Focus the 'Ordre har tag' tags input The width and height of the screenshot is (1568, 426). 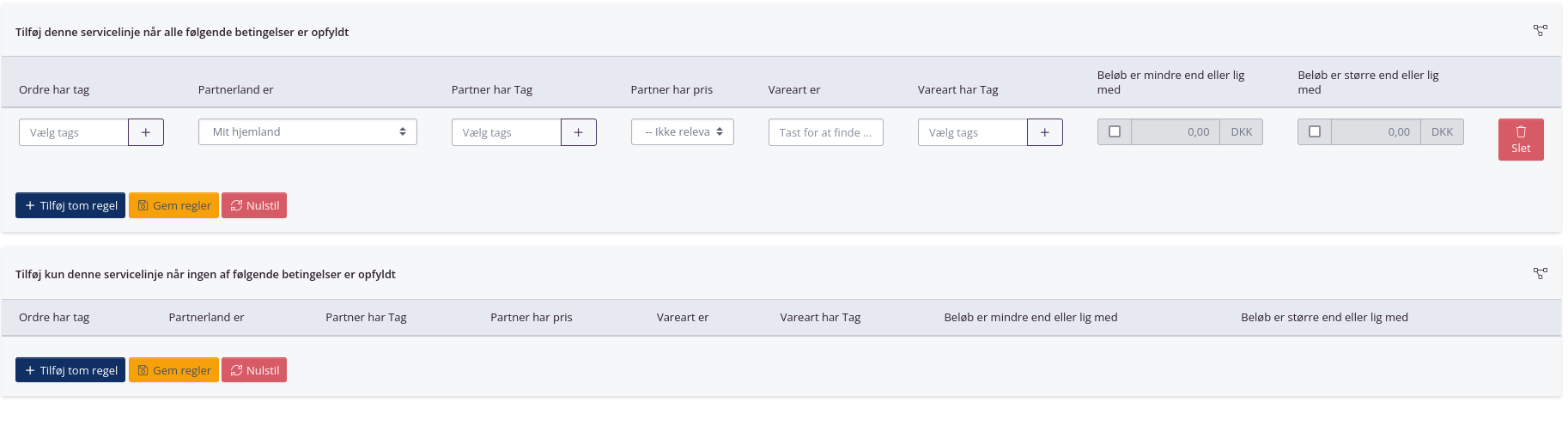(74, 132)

-=-=-=-=-

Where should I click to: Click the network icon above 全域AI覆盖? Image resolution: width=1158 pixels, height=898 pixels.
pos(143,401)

-=-=-=-=-

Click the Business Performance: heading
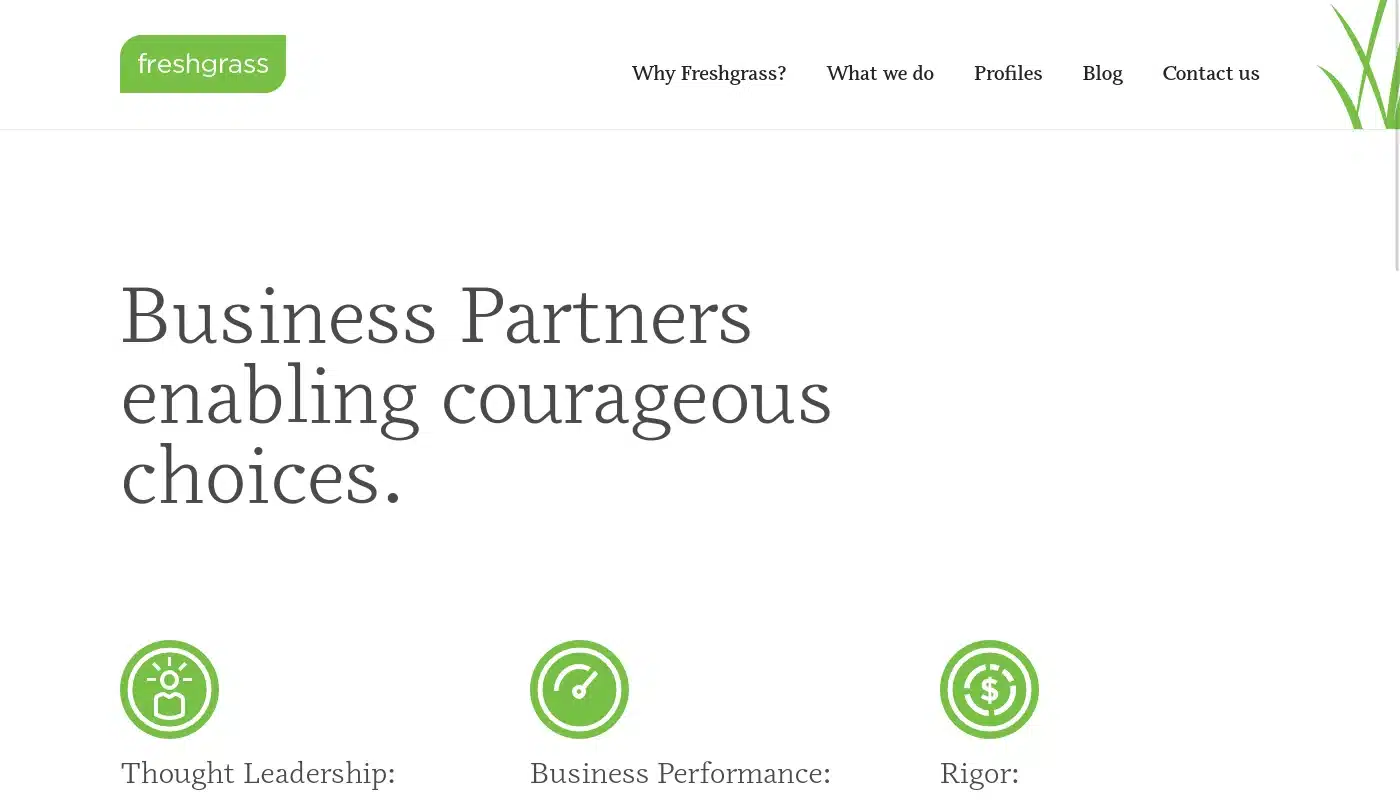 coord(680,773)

-=-=-=-=-

## Exercise instructions
Please rewrite the part of the records that opens with the line containing "Where should I" and closes with the line containing "pos(143,401)", both lines included, keeping the requests unchanged. In the answers, shift every coordinate by -19.

## Reply to the task
Where should I click to: Click the network icon above 全域AI覆盖? Image resolution: width=1158 pixels, height=898 pixels.
pos(124,382)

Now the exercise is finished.